Esto no significa que debamos animar al visitante de una exposición a firmar el lienzo de un pintor por el simple hecho de haberlo visto. Sigue habiendo una diferencia, asumible por el sentido común, entre la materialización del excedente mental y la posterior digestión personal de éste. El visitante no «co-hace» la obra, sólo la «co-interpreta», así que no interfiere ni comparte la autoría en su sentido fuerte, primero, materializador. Por supuesto, el autor «fue» quien pintó el cuadro. Pero insistimos: «fue», no «es». La autoría es siempre, respecto a la obra acabada y mostrada, una condición pretérita. En nuestra sociedad, esto otorga ciertos derechos, como por ejemplo la recepción de un porcentaje en los beneficios por la explotación. Pero así como podemos interpretar esto como un pago diferido por el trabajo hecho, e incluso como una retribución surgida del beneficio generado por el excedente mental «en ruta» (proceso durante el que conserva una vitalidad propia), es un error, a mi entender, confundirlo con la patria potestad. Como criatura emancipada en la que se ha convertido la obra una vez divulgada, ya nadie (no sólo el autor, sino nadie) puede legitimar su decisión destructora u ostracista con respecto a esta criatura, en perjuicio del derecho de los demás a nutrirse de su potencial galvanizador.
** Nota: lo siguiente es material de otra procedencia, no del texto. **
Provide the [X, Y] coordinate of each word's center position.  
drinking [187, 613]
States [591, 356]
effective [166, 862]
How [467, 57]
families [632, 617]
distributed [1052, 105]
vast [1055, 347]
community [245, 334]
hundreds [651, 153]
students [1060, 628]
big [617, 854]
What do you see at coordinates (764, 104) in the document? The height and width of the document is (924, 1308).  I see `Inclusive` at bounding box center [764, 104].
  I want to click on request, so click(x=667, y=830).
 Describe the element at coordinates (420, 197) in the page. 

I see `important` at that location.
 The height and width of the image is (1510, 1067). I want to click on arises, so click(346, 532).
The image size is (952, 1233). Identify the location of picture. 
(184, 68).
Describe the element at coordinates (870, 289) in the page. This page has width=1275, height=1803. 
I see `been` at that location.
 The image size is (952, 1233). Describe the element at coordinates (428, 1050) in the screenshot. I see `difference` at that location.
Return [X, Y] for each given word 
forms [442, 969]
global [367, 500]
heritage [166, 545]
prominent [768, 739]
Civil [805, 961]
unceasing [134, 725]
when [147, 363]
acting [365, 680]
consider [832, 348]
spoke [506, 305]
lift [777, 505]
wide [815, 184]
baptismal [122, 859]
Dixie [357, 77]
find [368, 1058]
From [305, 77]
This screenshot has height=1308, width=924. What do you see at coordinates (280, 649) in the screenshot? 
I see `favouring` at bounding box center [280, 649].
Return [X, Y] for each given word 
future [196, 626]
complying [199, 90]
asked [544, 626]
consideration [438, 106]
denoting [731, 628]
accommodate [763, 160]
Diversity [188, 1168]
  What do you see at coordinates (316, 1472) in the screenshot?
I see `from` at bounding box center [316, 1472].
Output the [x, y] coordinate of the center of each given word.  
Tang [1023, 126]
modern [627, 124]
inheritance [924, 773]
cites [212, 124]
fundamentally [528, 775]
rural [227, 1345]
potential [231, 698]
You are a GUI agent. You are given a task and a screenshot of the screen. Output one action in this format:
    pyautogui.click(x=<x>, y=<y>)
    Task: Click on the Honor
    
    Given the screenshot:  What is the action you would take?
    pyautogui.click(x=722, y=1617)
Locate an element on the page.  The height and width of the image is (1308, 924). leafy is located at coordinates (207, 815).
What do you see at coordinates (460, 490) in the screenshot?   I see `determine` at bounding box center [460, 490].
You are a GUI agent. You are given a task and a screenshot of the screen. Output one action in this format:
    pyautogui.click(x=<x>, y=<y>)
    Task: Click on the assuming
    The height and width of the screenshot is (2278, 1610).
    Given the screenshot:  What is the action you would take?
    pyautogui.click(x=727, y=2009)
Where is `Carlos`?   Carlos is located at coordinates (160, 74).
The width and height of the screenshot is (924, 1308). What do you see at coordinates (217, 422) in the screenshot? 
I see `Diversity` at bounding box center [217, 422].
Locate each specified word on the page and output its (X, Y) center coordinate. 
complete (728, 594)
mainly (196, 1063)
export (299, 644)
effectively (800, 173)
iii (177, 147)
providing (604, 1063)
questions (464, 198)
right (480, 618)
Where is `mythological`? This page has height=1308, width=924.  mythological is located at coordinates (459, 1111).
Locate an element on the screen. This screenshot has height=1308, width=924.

¿Cómo conciliar entonces la facultad decisoria de un autor, que tanto hemos insistido en resaltar, con el límite a su potestad sobre la obra?... Asentando el siguiente principio: el autor decide qué obra es suya y qué no, qué forma parte de ella y qué no, pero no decide qué es obra y qué no. Esto sólo puede decidirse en la plaza pública. Basta con que haya un individuo interesado (un comprador, un espectador, un oyente) para que esa obra sea obra. No menoscabamos la facultad decisoria de Bacon negándole su derecho a destruir sus cuadros una vez han llegado al público (¡haberlo hecho antes!), reconociendo al mismo tiempo el deber de los ostentadores de esos cuadros a borrar el nombre de Bacon si así éste lo requiere. Si algún día se estrena «la otra» Eyes wide shut, será igualmente sencillo sustituir el título del comienzo de la película por un cartel que rece: Remiendo del material rodado de Eyes wide shut desechado por Kubrick. ¿Algo que objetar?... Que lo vea quien le interese, y quien no, que no lo vea. Al final, todo se resumen en un simple símil: una cosa es repudiar a un hijo, y otra matarlo o condenarlo a vivir encadenado en un calabozo como al Segismundo de La vida es sueño.

Notas:

(1) Joan Fontcuberta habla con Cristina Zelich, Joan Fontcuberta y Cristina Zelich, La Fábrica, Madrid 2001, pp. 59-60.

(2) Op. cit., p. 59.

(3) Los orígenes de la posmodernidad, Perry Anderson, Anagrama, Barcelona 2000, p. 111.

(4) Francis Bacon: anatomía de un enigma, Michael Peppiat, Gedisa, Barcelona 1999, pp. 325-326.